Divisi a Roma ma insieme in Sicilia? I progressisti ci credono Ma la crisi potrebbe aiutare il centrodestra a ricompattarsi

Le Presidenziali 2022, le primarie del fronte progressista siciliano, erano state presentate da tutti gli attori in scena come un modo per dimostrare agli elettori che il candidato presidente della Regione della coalizione «non sarebbe stato scelto dai tavoli romani, ma dai cittadini siciliani», come recita il refrain scandito più e più volte durante questo inizio di campagna elettorale. Eppure proprio i tavoli romani rischiano di riflesso di fare saltare il banco. La divergenza di opinioni tra le frange nazionali di Partito democratico, rimasto fedele nel sostegno a Mario Draghi, e Movimento 5 Stelle, che al governo Draghi sembra voler dare il colpo di grazia, si sono visibilmente divise. Decretando la fine di quello che più che un matrimonio dal futuro florido – come era stato narrato – sembra ormai una frequentazione occasionale, un match su Tinder

Una rottura che crea non poche preoccupazioni in Sicilia, soprattutto in chi in quelle primarie ci ha creduto: negli alleati del fronte, che pur da spettatori terzi, temono inevitabili ripercussioni date dall’improvvisa mancanza di una base politica, venuta meno con la crisi di governo che si sta consumando in queste ore a Roma. Intanto, però, dai quartier generali siciliani di Partito democratico e Movimento 5 Stelle la voce arriva unanime: «Si va avanti». Lo dice Anthony Barbagallo, segretario regionale del Pd, lo dice Nuccio Di Paola, referente regionale dei pentastellati, così come lo dice anche il suo collega Luigi Sunseri. Il Movimento comunque dovrebbe riunirsi domani per discutere dell’immediato futuro, ma la sensazione è che il responso sarà lo stesso di ieri sera. D’altra parte non c’è alternativa: la macchina delle primarie è avviata, con decine di migliaia di siciliani che hanno già espresso la propria preferenza online. Concludere tutto con un «abbiamo scherzato, vi faremo sapere» potrebbe non entusiasmare particolarmente l’elettorato, giusto per usare un eufemismo.

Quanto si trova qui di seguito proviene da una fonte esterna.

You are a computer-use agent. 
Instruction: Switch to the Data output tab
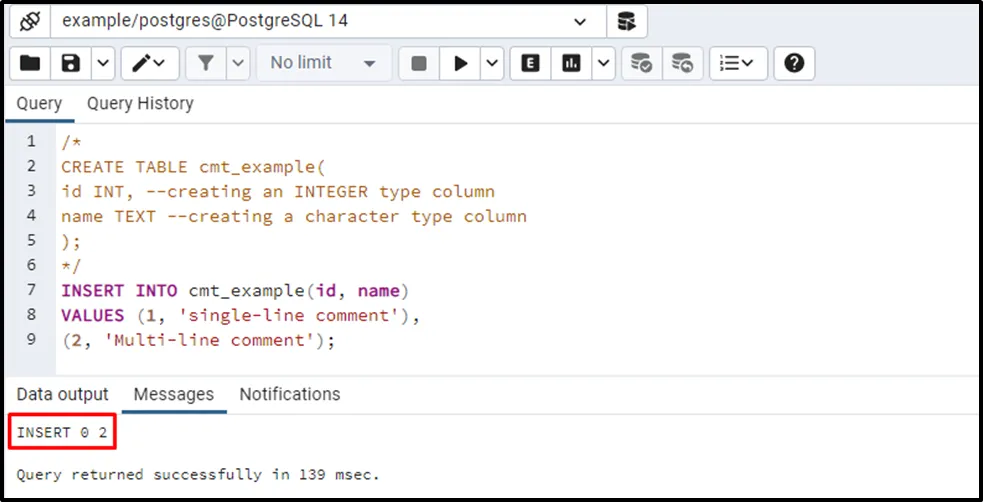pyautogui.click(x=63, y=394)
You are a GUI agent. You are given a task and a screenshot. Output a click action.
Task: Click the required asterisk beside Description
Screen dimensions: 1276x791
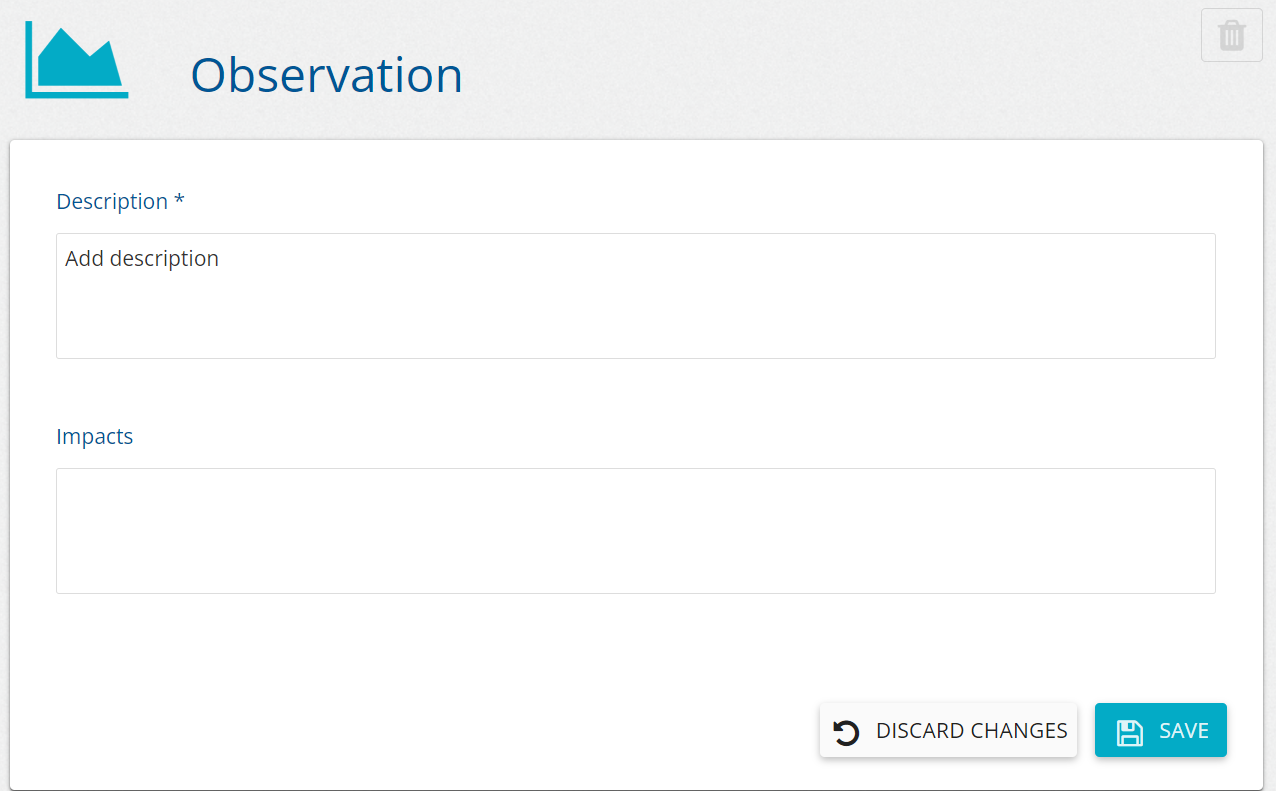179,201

Intanto, i 5 stelle si sono affrettati a disinnescare qualunque tentativo di accostare la crisi in atto a Roma – e il mancato voto pentastellato alla fiducia nei confronti del governo Draghi – all’annullamento delle ultime due tappe del tour dei tre candidati in gioco per le Presidenziali. «L’annullamento dell’incontro di domani a Catania, previsto per le presidenziali22 – si legge in una nota degli organi stampa del Movimento – è dovuto esclusivamente alle condizioni di salute di Barbara Floridia, positiva al Covid. La connessione con quanto accaduto a Roma non c’entra. Le presidenziali vanno avanti». Ma se sul fronte progressista siciliano lo scenario nazionale pare non dividere, su quello del centrodestra addirittura unisce. Il primo a prendere la palla al balzo, dopo la ritrovata condivisione di intenti di Berlusconi, Salvini e Meloni è il leghista Vincenzo Figuccia, che pur reduce da qualche grana col suo partito, prova a prevedere gli eventi futuri e addirittura prospetta tuoni e fulmini elettorali di cuffariana memoria: «Ci sono tutte le condizioni per il centrodestra in Sicilia di ripetere un risultato come il 61 a zero del 2001 alle prossime elezioni politiche. La legislatura volge alla sua fine e Draghi guiderà probabilmente un governo con le Camere sciolte. La Sicilia sarà dunque ancora laboratorio per un centrodestra unito che possa riconquistare il Paese e la Regione. Diventa molto probabile che l’elezione del presidente della Regione e del Parlamento siciliano coincida con il voto per l’elezione della Camera e del Senato». 

Previsioni plausibili o meno, di certo c’è che anche questi avvenimenti spianano la strada verso la ricandidatura di Nello Musumeci, alla luce del fatto che così come il centrosinistra ha costruito la sua campagna elettorale sulla distanza dai tavoli nazionali, sul fronte opposto non si è mai fatto mistero della forte influenza esercitata dagli ambienti romani sulle decisioni che contano. E persino l’avversario interno più agguerrito di Musumeci, il presidente dell’Ars Gianfranco Miccichè, secondo fonti interne al suo partito, si troverà a doversi misurare con il parere di Silvio Berlusconi, che parrebbe essere intenzionato a dare il proprio placet all’appoggio di un centrodestra unito nel candidare il governatore uscente.